At the river, water raging against swollen banks, the guide cautioned against swimming, but Abby, after facing the threat of flash floods without flinching, felt she could conquer water, fear, anything.

When she yelled for help—the current sucking her under and then spitting her back to the top, washing her fifty yards down the bank, half the group running after her—Manuelo pulled her from the river. That night around the fire, after she’d coughed up more water than he thought could fit in a person’s lungs, Manuelo sat and listened to her talk about a white tunnel of light and her life flashing before her eyes—clichés, yes, she said, but true. Manuelo was credited with saving her from drowning and in his own short life, this was a pretty big accomplishment. He felt proud, but also uncomfortable with the details about the light, the fact that she said she had died and then he’d brought her back. In Albuquerque the next week, he was determined not to bring it up, but after a beer or two downtown, it was all he could talk about.
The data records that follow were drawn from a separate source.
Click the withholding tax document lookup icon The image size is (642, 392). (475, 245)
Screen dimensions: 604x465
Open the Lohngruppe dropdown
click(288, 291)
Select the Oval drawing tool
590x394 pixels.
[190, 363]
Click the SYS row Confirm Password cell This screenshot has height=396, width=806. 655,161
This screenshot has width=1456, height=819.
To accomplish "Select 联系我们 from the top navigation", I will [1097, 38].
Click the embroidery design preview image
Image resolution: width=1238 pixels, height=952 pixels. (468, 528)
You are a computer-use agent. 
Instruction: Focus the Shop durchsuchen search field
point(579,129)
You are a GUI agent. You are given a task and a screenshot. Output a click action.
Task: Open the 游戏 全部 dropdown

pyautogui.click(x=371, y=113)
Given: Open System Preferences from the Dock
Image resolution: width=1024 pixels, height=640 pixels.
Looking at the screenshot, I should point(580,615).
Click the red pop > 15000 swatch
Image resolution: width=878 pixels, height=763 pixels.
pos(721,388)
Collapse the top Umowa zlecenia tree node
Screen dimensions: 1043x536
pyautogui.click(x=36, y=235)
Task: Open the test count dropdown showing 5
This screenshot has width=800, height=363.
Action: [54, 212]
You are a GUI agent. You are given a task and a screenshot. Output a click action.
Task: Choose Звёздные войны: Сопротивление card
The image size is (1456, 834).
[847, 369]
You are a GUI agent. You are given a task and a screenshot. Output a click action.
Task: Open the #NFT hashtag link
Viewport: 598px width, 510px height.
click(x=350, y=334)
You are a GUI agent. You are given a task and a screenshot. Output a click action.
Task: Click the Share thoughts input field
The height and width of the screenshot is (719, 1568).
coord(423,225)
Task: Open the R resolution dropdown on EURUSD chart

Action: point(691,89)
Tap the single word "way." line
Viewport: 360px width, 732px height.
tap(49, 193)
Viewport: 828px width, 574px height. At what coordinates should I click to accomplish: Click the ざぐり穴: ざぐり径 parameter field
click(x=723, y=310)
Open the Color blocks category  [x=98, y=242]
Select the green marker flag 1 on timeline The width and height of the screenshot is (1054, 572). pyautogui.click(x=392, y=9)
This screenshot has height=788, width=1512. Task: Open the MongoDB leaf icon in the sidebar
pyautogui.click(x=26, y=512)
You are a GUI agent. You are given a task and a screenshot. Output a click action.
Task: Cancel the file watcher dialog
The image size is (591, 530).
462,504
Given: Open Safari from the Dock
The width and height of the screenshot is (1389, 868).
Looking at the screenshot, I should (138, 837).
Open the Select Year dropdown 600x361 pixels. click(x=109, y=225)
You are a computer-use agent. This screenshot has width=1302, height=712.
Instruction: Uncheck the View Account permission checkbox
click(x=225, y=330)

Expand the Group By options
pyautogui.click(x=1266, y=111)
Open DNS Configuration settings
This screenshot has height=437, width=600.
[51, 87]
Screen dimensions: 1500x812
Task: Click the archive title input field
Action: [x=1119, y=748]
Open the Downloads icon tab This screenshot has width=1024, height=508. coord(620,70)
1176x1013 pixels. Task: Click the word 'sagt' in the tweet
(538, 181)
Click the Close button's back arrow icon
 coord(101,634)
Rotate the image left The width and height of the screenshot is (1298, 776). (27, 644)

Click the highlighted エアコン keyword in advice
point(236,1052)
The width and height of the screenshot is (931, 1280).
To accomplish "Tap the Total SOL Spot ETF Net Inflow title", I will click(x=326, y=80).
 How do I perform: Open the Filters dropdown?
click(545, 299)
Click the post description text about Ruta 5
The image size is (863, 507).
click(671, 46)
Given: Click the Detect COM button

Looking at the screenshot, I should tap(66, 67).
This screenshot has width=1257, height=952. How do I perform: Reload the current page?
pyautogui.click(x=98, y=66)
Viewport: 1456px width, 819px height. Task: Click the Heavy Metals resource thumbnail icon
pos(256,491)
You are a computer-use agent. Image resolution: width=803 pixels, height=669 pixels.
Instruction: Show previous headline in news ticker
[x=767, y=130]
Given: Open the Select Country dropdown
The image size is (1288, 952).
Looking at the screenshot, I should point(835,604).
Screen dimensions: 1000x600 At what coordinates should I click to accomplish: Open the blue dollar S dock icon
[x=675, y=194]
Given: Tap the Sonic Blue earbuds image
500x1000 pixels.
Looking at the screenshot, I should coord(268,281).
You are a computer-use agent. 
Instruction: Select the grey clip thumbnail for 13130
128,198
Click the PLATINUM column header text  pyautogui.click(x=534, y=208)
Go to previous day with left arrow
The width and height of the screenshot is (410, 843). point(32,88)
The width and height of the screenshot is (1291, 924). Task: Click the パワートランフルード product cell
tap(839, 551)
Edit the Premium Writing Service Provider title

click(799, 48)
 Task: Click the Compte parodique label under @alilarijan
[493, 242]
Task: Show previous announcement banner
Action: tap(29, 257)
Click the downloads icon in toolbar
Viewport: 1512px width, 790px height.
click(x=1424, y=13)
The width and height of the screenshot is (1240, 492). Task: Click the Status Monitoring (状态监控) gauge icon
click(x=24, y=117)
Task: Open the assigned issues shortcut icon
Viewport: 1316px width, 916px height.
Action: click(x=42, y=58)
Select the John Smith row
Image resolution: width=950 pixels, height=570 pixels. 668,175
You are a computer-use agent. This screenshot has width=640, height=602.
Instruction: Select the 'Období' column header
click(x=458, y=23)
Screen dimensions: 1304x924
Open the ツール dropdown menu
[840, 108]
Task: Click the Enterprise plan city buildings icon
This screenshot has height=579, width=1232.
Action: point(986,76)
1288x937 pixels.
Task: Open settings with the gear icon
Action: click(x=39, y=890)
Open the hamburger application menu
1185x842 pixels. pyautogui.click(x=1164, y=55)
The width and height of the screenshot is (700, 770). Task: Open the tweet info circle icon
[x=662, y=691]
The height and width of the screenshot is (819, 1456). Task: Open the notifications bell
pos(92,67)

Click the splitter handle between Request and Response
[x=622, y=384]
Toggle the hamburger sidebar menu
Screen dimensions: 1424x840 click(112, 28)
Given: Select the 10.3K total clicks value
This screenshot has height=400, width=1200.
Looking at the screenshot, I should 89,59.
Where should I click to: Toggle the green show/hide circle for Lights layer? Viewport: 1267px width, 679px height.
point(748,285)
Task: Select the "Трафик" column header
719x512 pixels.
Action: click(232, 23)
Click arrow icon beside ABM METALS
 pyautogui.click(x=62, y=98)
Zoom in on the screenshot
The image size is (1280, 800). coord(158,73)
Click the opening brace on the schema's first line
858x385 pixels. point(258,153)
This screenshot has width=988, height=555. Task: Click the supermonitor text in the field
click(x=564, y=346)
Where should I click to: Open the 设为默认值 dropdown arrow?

His mother Ayla heard the story, and in the studio she’d set up in Manuelo’s old bedroom when it was clear he would no longer live at home, she started on a new series of paintings. While she wanted to paint what she imagined the girl saw when she was about to die, about the objects a person might think of—an aging childhood swing set, a mother’s hand on the oven door warning, hot, a little black dog curled up on a floor mat—Ayla couldn’t paint them. Instead, she painted colorful abstractions of these images, a purple dog-like shape in the corner of a color-filled canvas, a series of faint, gray lines that could resemble a swing set, but not necessarily. Ayla used a long, slow process of layering washes, one color over the next that created a depth she’d never achieved before in her work.

Ayla called a few connections from her old art teacher to place the series of paintings in a small gallery on Canyon Road. Wanda, who lived behind the gallery, took an interest in the series. She came in almost every morning—her bulldog’s nylon leash in one hand and a half-full cup of coffee in the other—and examined the paintings, especially one that seemed divided into two overlapping worlds: one in which a girl floated in a river and the other, an abstract blend of purples and reds in great billowing shapes. It was called “Liminal Water.” The painting reminded her of a dream she had about childbirth a few years ago as she was beginning to experience the first hot flashes of menopause. Childbirth was something she’d never experienced firsthand, and the dream had left her wondering for weeks if she’d made a mistake with those two abortions in the 80s.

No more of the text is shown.